Interest rates and fees. The U.S. Borrower will have the option to pay interest on the term loan B facility at a base rate, plus an applicable margin, or at a rate based on LIBOR (subject to a floor of 1.00%), plus an applicable margin. The applicable margin for base rate loans is 275 basis points and the applicable margin for LIBOR loans is 375 basis points. The U.S. Borrower may borrow revolving loans in U.S. dollars and the Canadian Borrower may borrow revolving loans in Canadian dollars. Borrowings under the revolving credit facility (a) made in U.S. dollars will bear interest at a rate equal to a base rate, plus an applicable margin of 225 basis points or at a rate based on LIBOR, plus an applicable margin of 325 basis points, and (b) made in Canadian dollars will bear interest at a rate equal to a Canadian base rate, plus an applicable margin of 225 basis points, or at a rate based on Canadian Dollar Offered Rate, plus an applicable margin of 325 basis points; provided, that since the completion of the fiscal quarter ended March 31, 2018, the applicable margins in each case have been determined based on a leverage-based performance grid, as set forth in the credit agreement. In addition to paying interest on outstanding principal under the revolving credit facility, the U.S. Borrower is required to pay a commitment fee in respect of unutilized revolving commitments of 0.50% per annum based on a leverage-based performance grid.
Maturity and repayment. The revolving credit facility terminates on October 28, 2022. The scheduled maturity date of the term loan facility is October 30, 2024. Commencing on April 1, 2018, the term loan B facility began amortizing in equal quarterly installments of 0.25% or $625 of the $250,000 term loan B facility, with the payment of the balance at maturity. The quarterly principal payment has been presented as payments on long-term debt in the condensed consolidated statement of cash flows. The U.S. Borrower may voluntarily prepay the principal of the term loan B facility without penalty or premium (subject to breakage fees) at any time in whole or in part. The U.S. Borrower is required to repay the term loan B facility with certain asset sale and insurance proceeds, certain debt proceeds and, commencing with the fiscal year ended March 31, 2019, 50% of excess cash flow (reducing to 25% if the Company’s leverage ratio is less than 4.0 to 1.0 but greater than or equal to 3.5 to 1.0, and reducing to 0% if the Company’s leverage ratio is less than 3.5 to 1.0).
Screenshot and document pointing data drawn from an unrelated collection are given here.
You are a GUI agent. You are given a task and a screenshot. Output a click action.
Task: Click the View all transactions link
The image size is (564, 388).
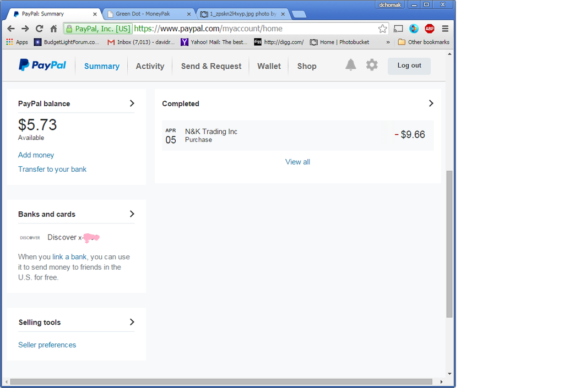point(297,162)
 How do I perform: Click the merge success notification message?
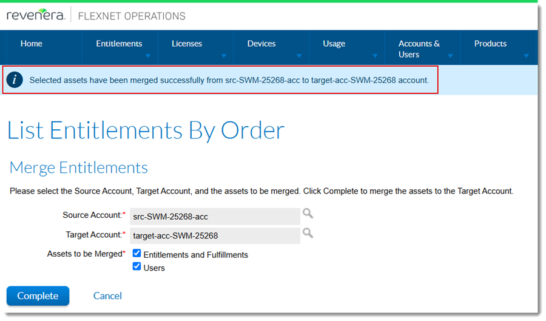pyautogui.click(x=229, y=80)
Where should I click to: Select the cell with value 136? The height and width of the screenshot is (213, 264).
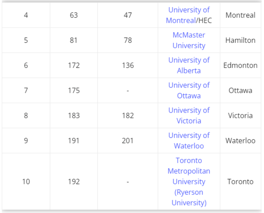pos(128,65)
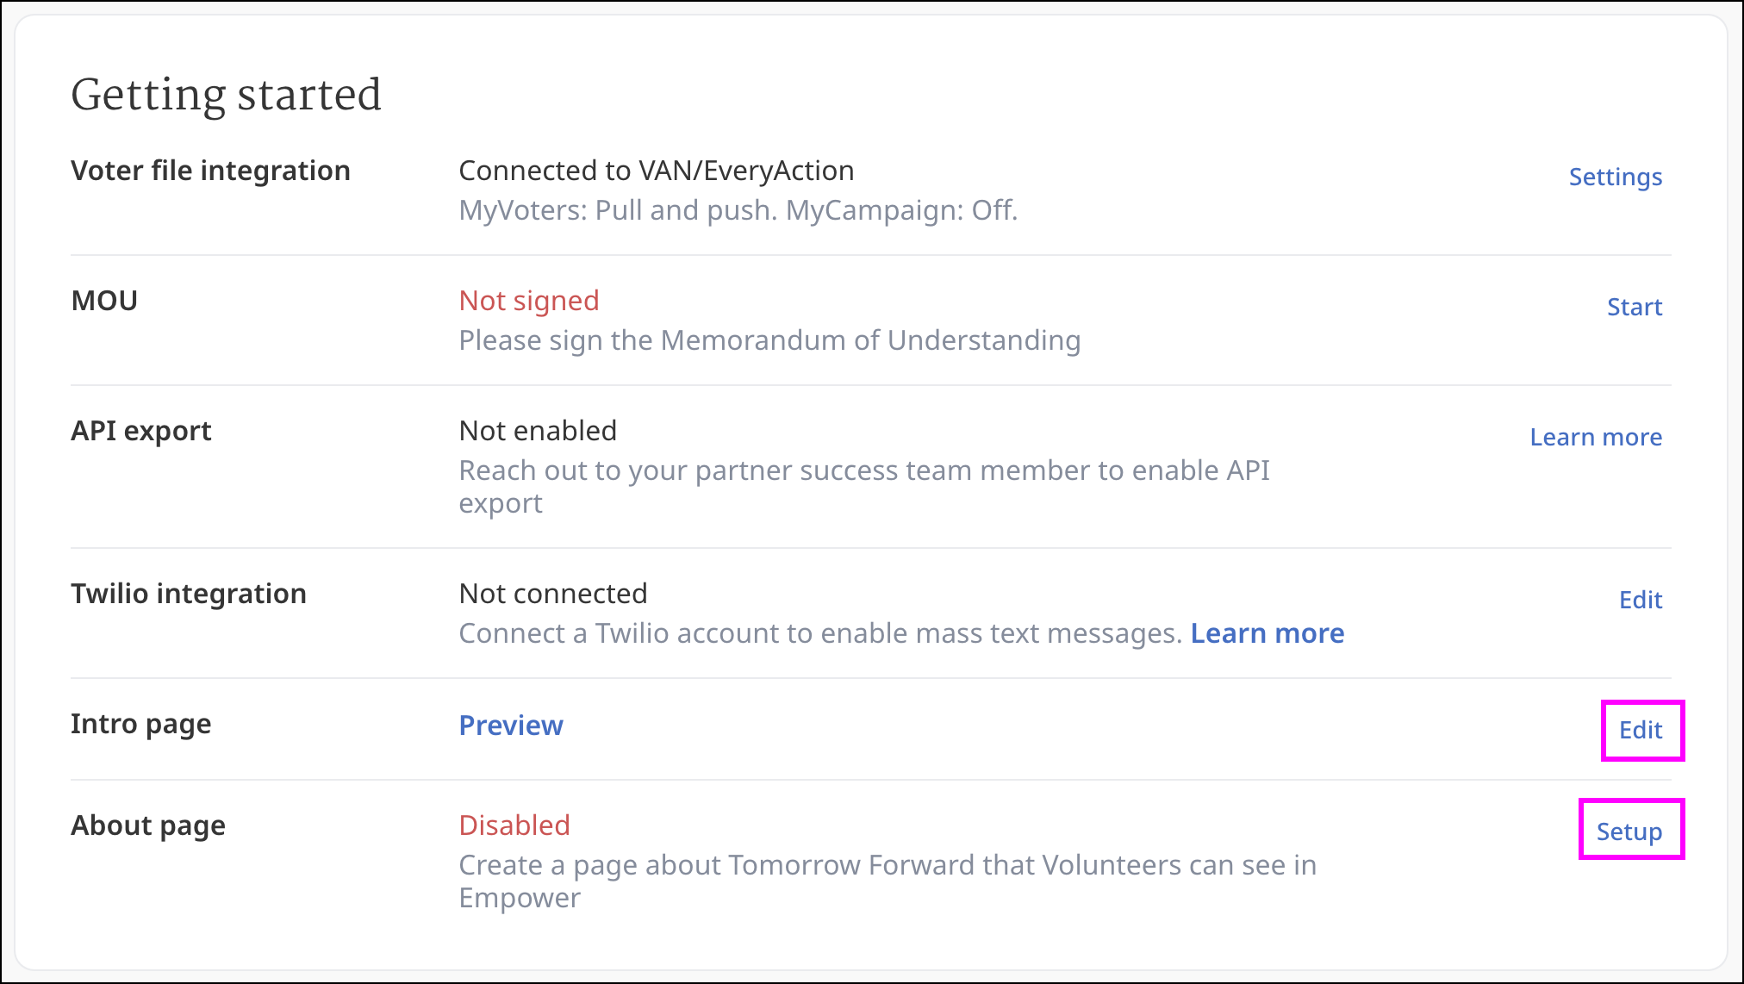
Task: Click the MOU row label
Action: (x=104, y=301)
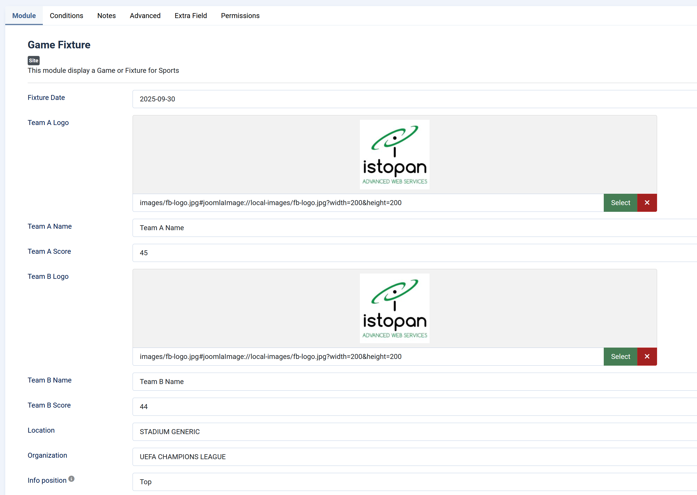Click the Team B Score field

414,407
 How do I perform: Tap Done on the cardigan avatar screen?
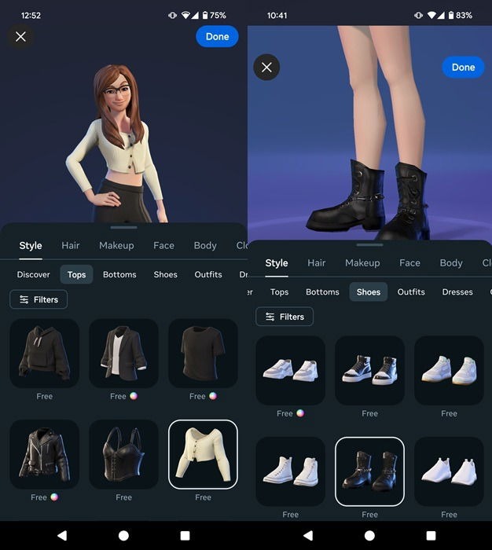click(x=217, y=36)
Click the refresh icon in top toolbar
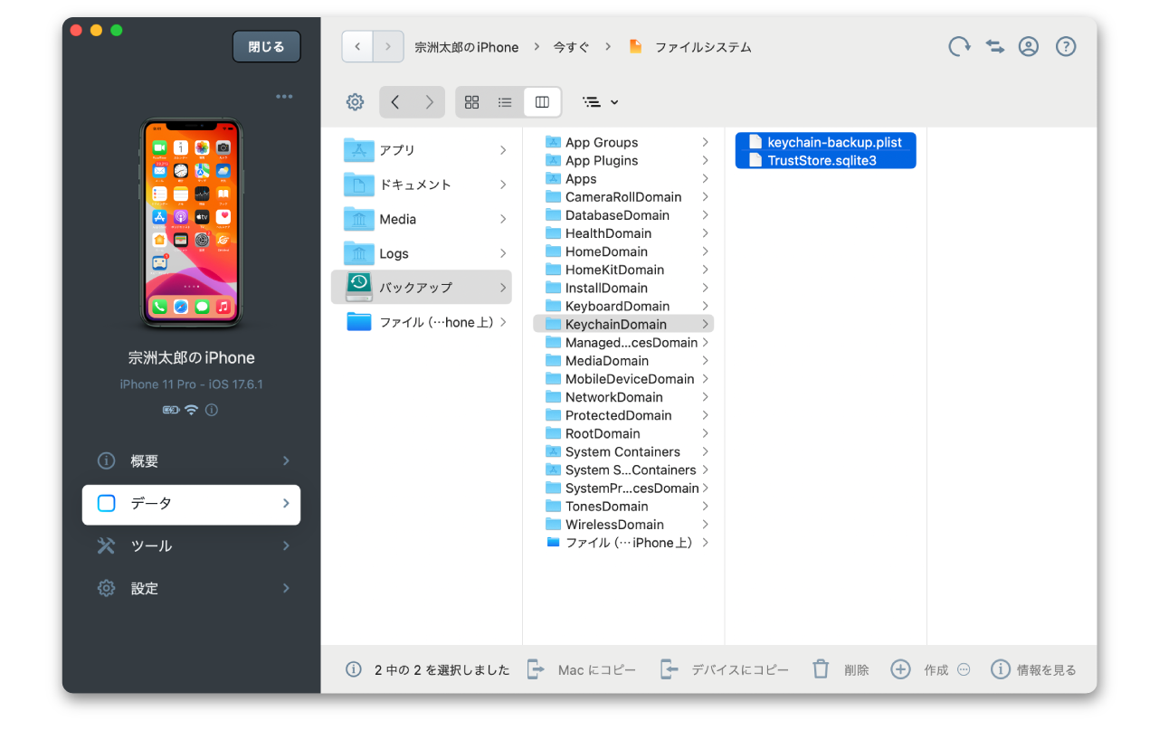Screen dimensions: 1159x730 coord(959,47)
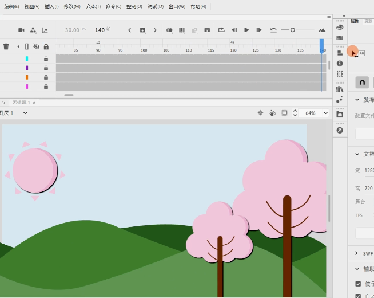The image size is (374, 298).
Task: Toggle the timeline loop playback button
Action: point(221,30)
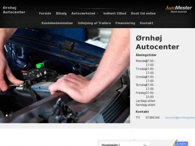Screen dimensions: 195x146
Task: Open Book tid online
Action: point(143,14)
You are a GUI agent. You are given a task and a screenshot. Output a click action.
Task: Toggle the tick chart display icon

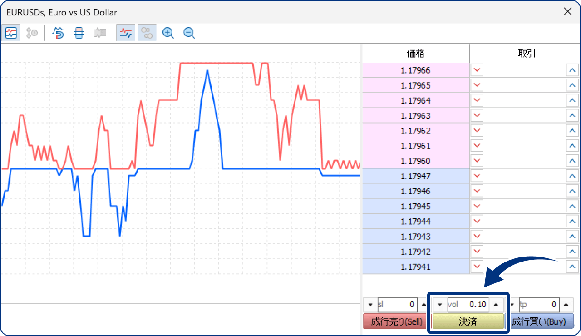point(11,33)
As of June 30, 2021, the Company's leverage ratio was less than 3.5 to 1.0.
Accordion. The credit facility allows for incremental term loans and incremental revolving commitments in an amount not to exceed $30,000 and an unlimited additional amount that would not cause the consolidated secured leverage ratio to exceed 4.0 to 1.0 (or, if less, the maximum consolidated leverage ratio permitted by the revolving credit facility on such date).
At June 30, 2021, we had no outstanding borrowings under our revolving credit facility for the Canadian Borrower line of credit or for the U.S. Borrower line of credit. We did, however, draw down $7,959 and subsequently repaid $8,134 during the three months ended June 30, 2021 from our Canadian Borrower line of credit. This has been presented as such on our condensed consolidated statement of cash flows. As of June 30, 2021, we had $56,213 of available borrowing capacity under our revolving credit facility after taking into account the borrowing base and $3,787 of outstanding letters of credit. The variable rate term loan bears interest at the LIBOR rate plus an applicable margin dictated by our leverage ratio (as described above). The interest rate on the variable rate term loan on June 30, 2021 was 4.75%. Interest expense has been presented net of interest income on our condensed consolidated statements of operations and comprehensive income.
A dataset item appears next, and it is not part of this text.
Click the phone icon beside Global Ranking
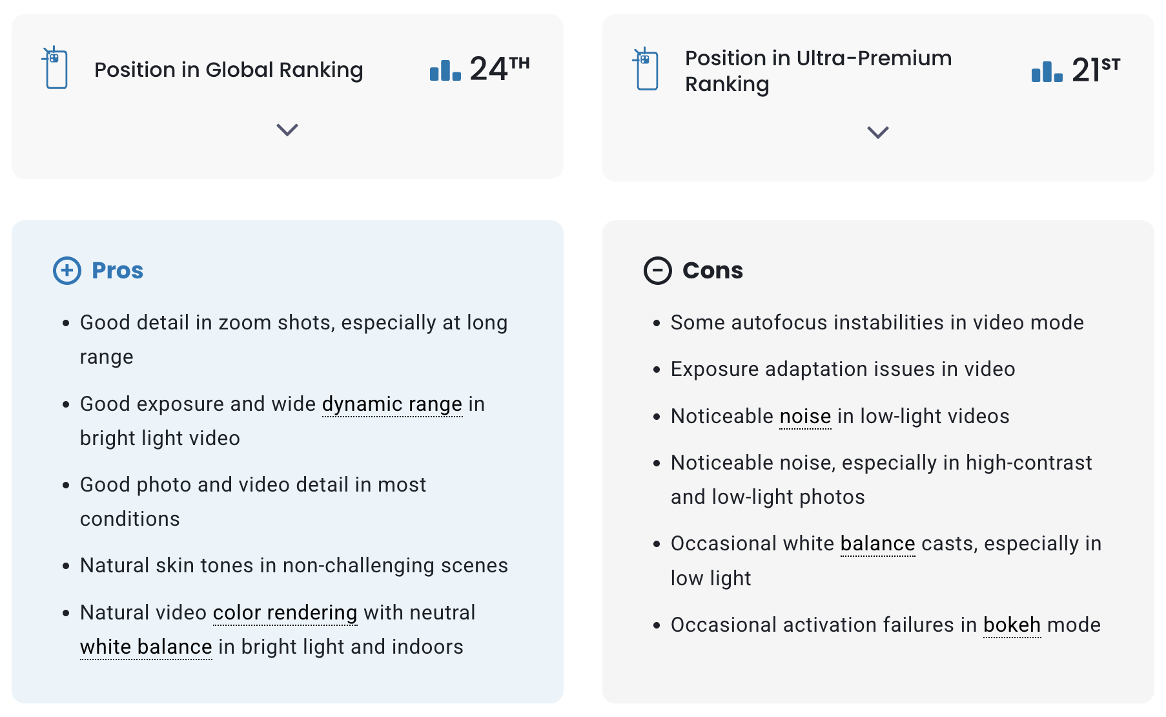Viewport: 1166px width, 717px height. pyautogui.click(x=55, y=67)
Guarantees and security. The term loan is guaranteed by Thermon Group Holdings, Inc. and all of its current and future wholly-owned domestic material subsidiaries (the “U.S. Subsidiary Guarantors”), subject to certain exceptions. Obligations of the U.S. Borrower under the revolving credit facility are guaranteed by Thermon Group Holdings, Inc. and the U.S. Subsidiary Guarantors. The obligations of the Canadian Borrower under the revolving credit facility are guaranteed by Thermon Group Holdings, Inc., the U.S. Borrower, the U.S. Subsidiary Guarantors and each of the wholly-owned Canadian material subsidiaries of the Canadian Borrower, subject to certain exceptions. The term loan B facility and the obligations of the U.S. Borrower under the revolving credit facility are secured by a first lien on all of Thermon Group Holdings, Inc.’s assets and the assets of the U.S. Subsidiary Guarantors, including 100% of the capital stock of the U.S. Subsidiary Guarantors and 65% of the capital stock of the first tier material foreign subsidiaries of Thermon Group Holdings, Inc., the U.S. Borrower and the U.S. Subsidiary Guarantors, subject to certain exceptions. The obligations of the Canadian Borrower under the revolving credit facility are secured by a first lien on all of Thermon Group Holdings, Inc.'s assets, the U.S. Subsidiary Guarantors' assets, the Canadian Borrower’s assets and the assets of the material Canadian subsidiaries of the Canadian Borrower, including 100% of the capital stock of the Canadian Borrower’s material Canadian subsidiaries.
Financial covenants. The term loan is not subject to any financial covenants. The revolving credit facility requires the Company, on a consolidated basis, to maintain certain financial covenant ratios. The Company must maintain a consolidated leverage ratio of 3.75:1.0 for June 30, 2021 and each fiscal quarter thereafter. In addition, on the last day of any period of four fiscal quarters, the Company must maintain a consolidated fixed charge coverage ratio of not less than 1.25:1.0. As of June 30, 2021, we were in compliance with all financial covenants of the credit facility.
Restrictive covenants. The credit agreement governing our facility contains various restrictive covenants that, among other things, restrict or limit our ability to (subject to certain negotiated exceptions): incur additional indebtedness; grant liens; make fundamental changes; sell assets; make restricted payments including cash dividends to shareholders; enter into sales and
leaseback transactions; make investments; prepay certain indebtedness; enter into transactions with affiliates; and enter into restrictive agreements.